▶ TASK PROMPT: From the data that follows, print exactly the lines starting at the one containing "Switch to the Motion Graphics tab" and ending at the one containing "The width and height of the screenshot is (1041, 893)."; include both of them and nothing more.
Top of RAW DATA
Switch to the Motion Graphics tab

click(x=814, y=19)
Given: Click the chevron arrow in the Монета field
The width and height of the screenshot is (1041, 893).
Bottom of RAW DATA
Top of RAW DATA
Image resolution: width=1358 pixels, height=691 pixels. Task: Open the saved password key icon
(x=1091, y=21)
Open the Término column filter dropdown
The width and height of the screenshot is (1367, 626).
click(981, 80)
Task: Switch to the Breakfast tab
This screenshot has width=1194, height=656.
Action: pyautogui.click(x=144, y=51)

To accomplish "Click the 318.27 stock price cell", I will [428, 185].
Bottom of RAW DATA
▶ SOLUTION:
Switch to the Motion Graphics tab

click(x=814, y=19)
Given: Click the chevron arrow in the Монета field
The width and height of the screenshot is (1041, 893).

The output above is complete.